Penghargaan (rewards) yang diterima auditor independen pada saat
melakukan audit pemerintah dikelompokkan ke dalam dua bagian
penghargaan, yaitu penghargaan intrinsik (kenikmatan pribadi dan kesempatan
membantu orang lain) dan penghargaan ekstrinsik (peningkatan karir dan status).
Sedangkan faktor risiko lingkungan (environmental risk factors) terdiri
dari iklim politik dan perubahan kewenangan. Rincian lebih lanjut
tentang faktor penghargaan dapat dilihat pada Tabel 1.
Tabel 1.
Motivasi Auditor Independen dalam Melakukan Audit Pemerintah
Motivasi Auditor Independen dalam Melakukan Audit Pemerintah
Penghargaan
Intrinsik
|
Penghargaan Ekstrinsik
|
Kenikmatan
Pribadi
1. Pekerjaan yang menarik
2. Stimulasi intelektual
3. Pekerjaan yang menantang (mental)
4. Kesempatan pembangunan dan pengembangan pribadi
5. Kepuasan pribadi
Kesempatan membantu
orang lain
1. Pelayanan masyarakat
2. Kesempatan membantu personal klien
3. Kesempatan bertindak sebagai mentor bagi staf audit
|
Karir
1. Keamanan/kemapanan kerja yang tinggi
2.
Kesempatan karir jangka panjang yang luas
3. Peningkatan Kompensasi
Status
1. Pengakuan positif dari masyarakat
2. Penghormatan dari masyarakat
3. Prestis atau nama baik
4. Meningkatkan status sosial
|
Sumber:
Lowehnson and Collins (2001).
Hasil
penelitian menunjukkan bahwa rewards instrumentalities dengan segenap
komponennya (penghargaan intrinsik dan ekstrinsik) berpengaruh positif terhadap
motivasi partner auditor independen untuk melaksanakan audit pemerintah.
KAP melaksanakan audit pemerintah dilandasi keyakinan bahwa dirinya akan
memperoleh kenikmatan pribadi.
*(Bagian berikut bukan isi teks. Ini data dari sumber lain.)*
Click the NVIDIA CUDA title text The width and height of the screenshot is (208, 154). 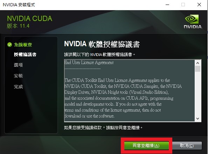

Kenikmatan pribadi yang dimaksud antara lain
berupa kenikmatan meningkatkan kemampuan intelektualitas, kenikmatan
meningkatkan atau paling tidak membuka kesempatan pengembangan pribadi serta
mempertimbangkan bahwa audit pemerintah merupakan suatu pekerjaan yang
menarik dan memberikan tantangan mentalitas profesional. Partner juga
berkeyakinan bahwa dengan melaksanakan audit dapat meningkatkan karir
dalam arti peningkatan kemapanan, kesempatan berkarir secara lebih luas dan
terbuka di masa mendatang, serta peningkatan kompensasi atau
penghasilan
yang diperoleh. Lebih lanjut, partner berkeyakinan akan memperoleh pengakuan
positif, penghormatan, dan nama baik atau prestis dari masyarakat, serta
peningkatan status sosial dalam masyarakat (Mardiasmo, 2002c).
Sedangkan,
faktor risiko lingkungan tidak berpengaruh negatif terhadap motivasi partner
untuk melaksanakan audit pemerintah, meskipun hubungan keduanya negatif.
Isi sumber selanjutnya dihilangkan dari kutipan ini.